The book starts with Eddie Spinola bumping into his
ex-brother-in-law. One of the good things about divorce, Eddie
reckons, is the fact that he hasn't had to meet with Vernon Gant
since he split with Melissa, his wife.
Gant was a nasty sort of fellow, a drug dealer who was content to
supply anyone who had money. He doesn't appear to have changed much
in the last few years. Spinola is painfully aware how pathetic he
must appear. He hasn't moved on or up in the last ten years. He's a
copywriter for a small publisher, and he can't even finish off his
For some reason, he blurts this out to Gant over a drink, and Gant
suggests some help. He gives Eddie a drug, but not something from
the streets: this one's a wonder-pill that makes the brain fizz. It
makes people incredibly efficient, they can read information, absorb
facts and project forwards. Anyone in business will achieve
fantastic success, no matter what the job. It's Viagra for the
brain. The only trouble is, Eddie learns that there are some ominous
side effects. Blackouts, sudden loss of motor function, headaches.
And things get worse, much worse.
There are shades of various books in this. I got the feel that the
writer must have read HG Wells's The Invisible Man, and
taken on board the concept nothing brilliant comes for free. I have
to admit, though, that although I admire Wells's imagination and
stories, The Dark Fields was infinitely more gripping.
Yes, it is a first novel, and yes, the very earliest pages show
that. There's a slight feeling of lightness of characterisation, a
vagueness in the initial fifteen or so pages, but whip through them,
and suddenly you're into familiar thriller territory, but with a
spin.
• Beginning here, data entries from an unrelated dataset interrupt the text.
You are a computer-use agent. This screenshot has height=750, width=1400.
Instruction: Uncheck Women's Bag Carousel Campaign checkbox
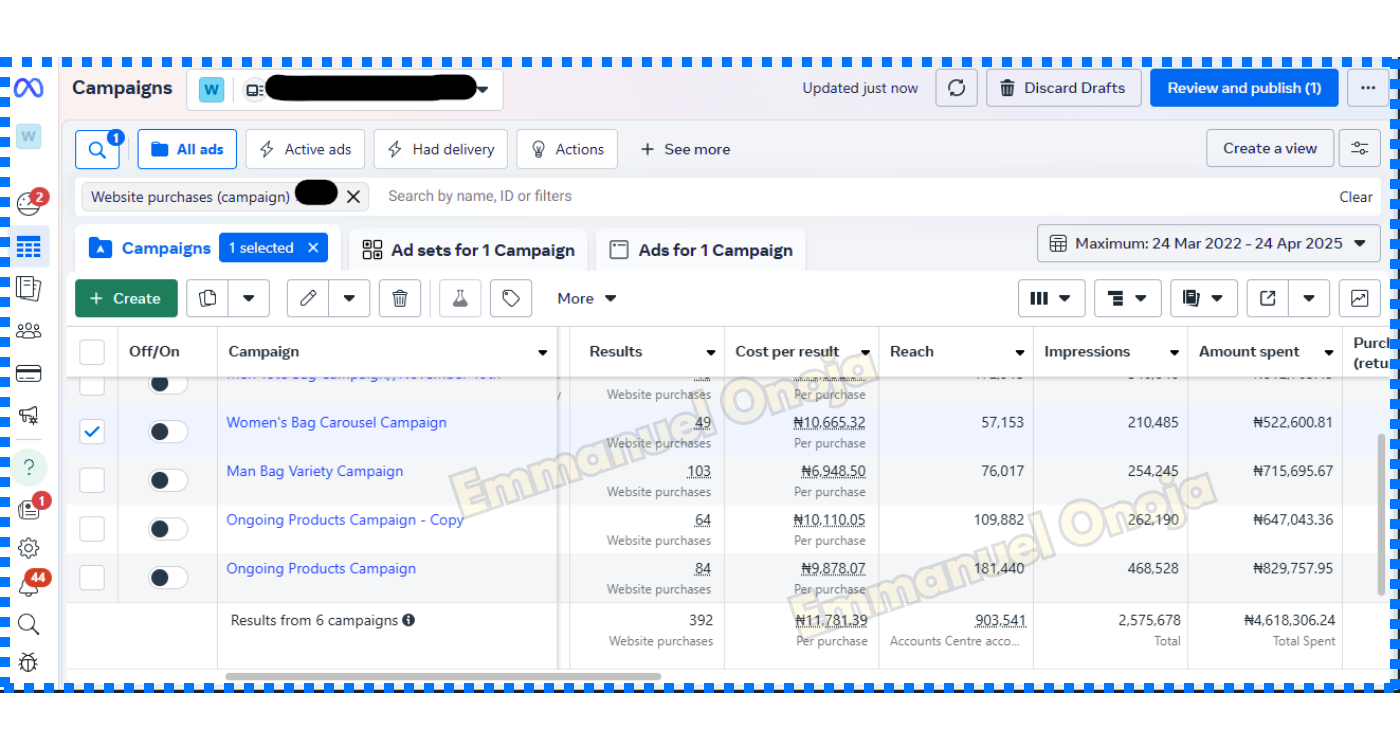point(92,432)
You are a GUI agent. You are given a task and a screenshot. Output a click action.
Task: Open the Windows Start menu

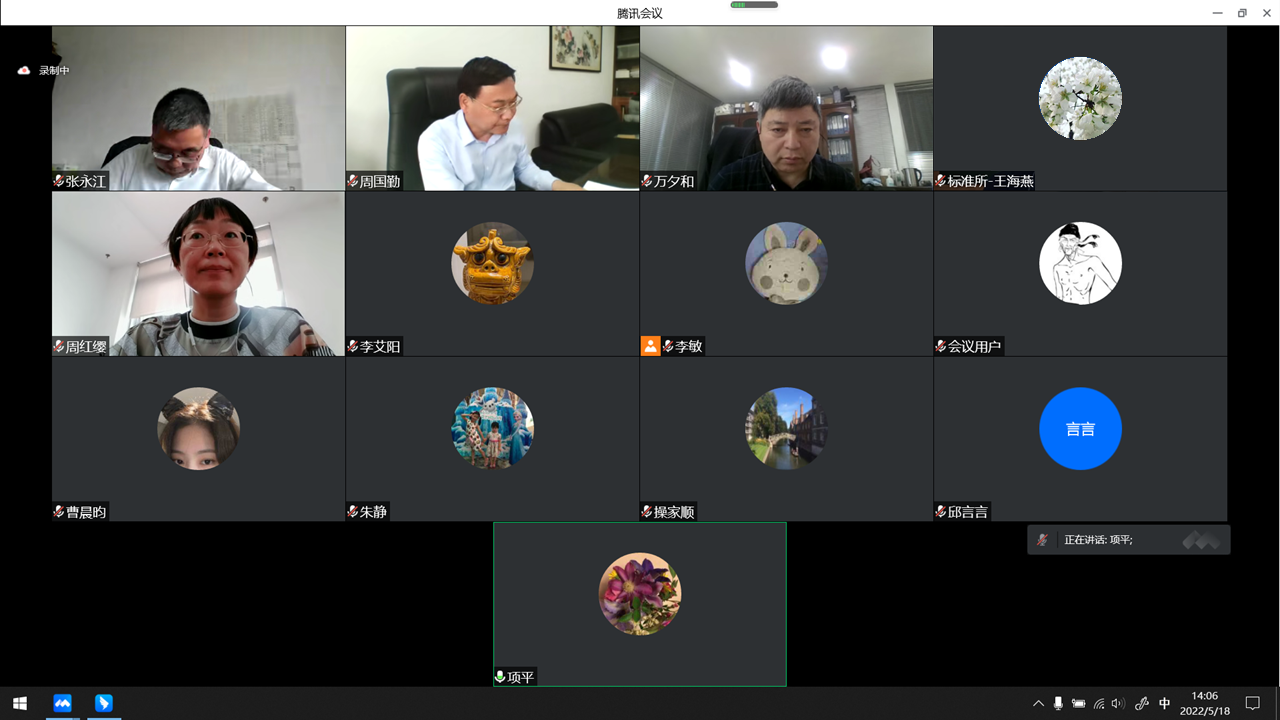tap(20, 703)
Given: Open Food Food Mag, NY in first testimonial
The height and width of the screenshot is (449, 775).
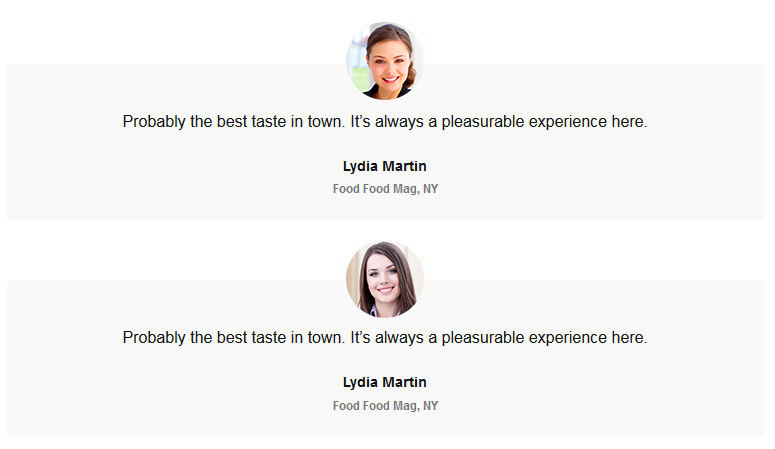Looking at the screenshot, I should point(385,189).
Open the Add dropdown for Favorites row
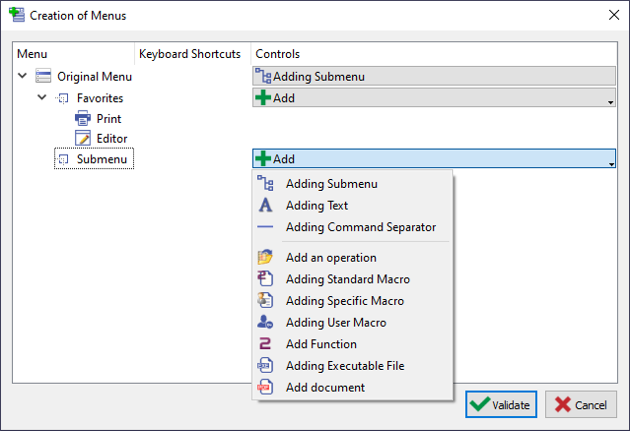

This is about drugs, but other things too. It takes the reader
through the machinations of big money men in New York, the seamier
side of drug dealing, the deeply unpleasant business of loan
sharking, and of course there are several murders. All set against a
backdrop of lunacy at the White House.
However as I said before, the main thing here is the impact of a
drug on a man. You can see the toll the drug is taking on his life.
First everything's up, as his career soars, his life becomes
exciting, and he starts to make a fortune in cash. And then the
spiral tops out and you witness the gradual disintegration of the
man, his career and his life. It's fascinating, and superbly
observed. Very gripping, very imaginative, quite enthralling.